Dark Chocolate Vanilla Cookies (Printable)

Chewy, rich cookies blending dark chocolate chunks with a hint of vanilla and a touch of milk.

# What you need:

→ Dry Ingredients

01 - 1 3/4 cups all-purpose flour
02 - 1/2 cup Dutch-process cocoa powder
03 - 1 teaspoon baking soda
04 - 1/2 teaspoon fine sea salt

→ Wet Ingredients

05 - 3/4 cup unsalted butter, softened
06 - 1 cup dark brown sugar, packed
07 - 1/2 cup granulated sugar
08 - 2 large eggs, room temperature
09 - 2 teaspoons pure vanilla extract
10 - 1/2 teaspoon almond extract, optional

→ Mix-Ins

11 - 1 1/4 cups dark chocolate chunks, 70% cocoa
12 - 1/2 cup whole milk
13 - 1/2 cup white chocolate chips

# How to make it:

01 - Preheat oven to 350°F. Line two baking sheets with parchment paper.
02 - In a medium bowl, whisk together flour, cocoa powder, baking soda, and salt. Set aside.
03 - In a large mixing bowl, beat softened butter with brown sugar and granulated sugar until creamy and light, approximately 2 to 3 minutes.
04 - Add eggs one at a time, beating well after each addition. Mix in vanilla extract and almond extract.
05 - With mixer on low speed, alternate adding dry ingredients and milk in two additions, beginning and ending with dry mixture.
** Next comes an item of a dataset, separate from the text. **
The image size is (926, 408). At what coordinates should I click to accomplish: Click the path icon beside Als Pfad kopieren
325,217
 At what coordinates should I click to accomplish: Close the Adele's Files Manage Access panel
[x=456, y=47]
Mix until just combined without overmixing.
06 - Fold dark chocolate chunks and white chocolate chips gently with a spatula until evenly distributed.
07 - Scoop dough using approximately 2 tablespoons per cookie onto prepared baking sheets, spacing cookies 2 inches apart.
08 - Bake for 11 to 13 minutes, until edges are set but centers appear slightly soft and puffy.
09 - Remove from oven and let cookies cool on sheets for 5 minutes before transferring to a wire rack to cool completely.

# Helpful Hints:

01 -
  • They're chewy where it counts but set enough to hold together, which is honestly harder to nail than it sounds.
  • The combination of dark and white chocolate creates this visual and flavor contrast that makes people assume you fussed way more than you actually did.
  • Twenty minutes of prep means you can go from zero to fresh-baked cookies before dinner without losing your mind.
02 -
  • Room temperature ingredients aren't a suggestion—they're what separates smooth, creamy dough from separated, grainy dough, and there's no fixing that once it happens.
  • Overmixing after adding dry ingredients is the most common mistake, and it's also the easiest to avoid by using low speed and stopping the moment you see no more streaks of flour.
03 -
  • Chill your dough for thirty minutes before scooping if your kitchen is warm—warm dough spreads too much and loses that puffy center texture you're after.
  • Buy chocolate that you'd actually want to eat on its own because you're tasting it directly, not hidden in a complex flavor profile.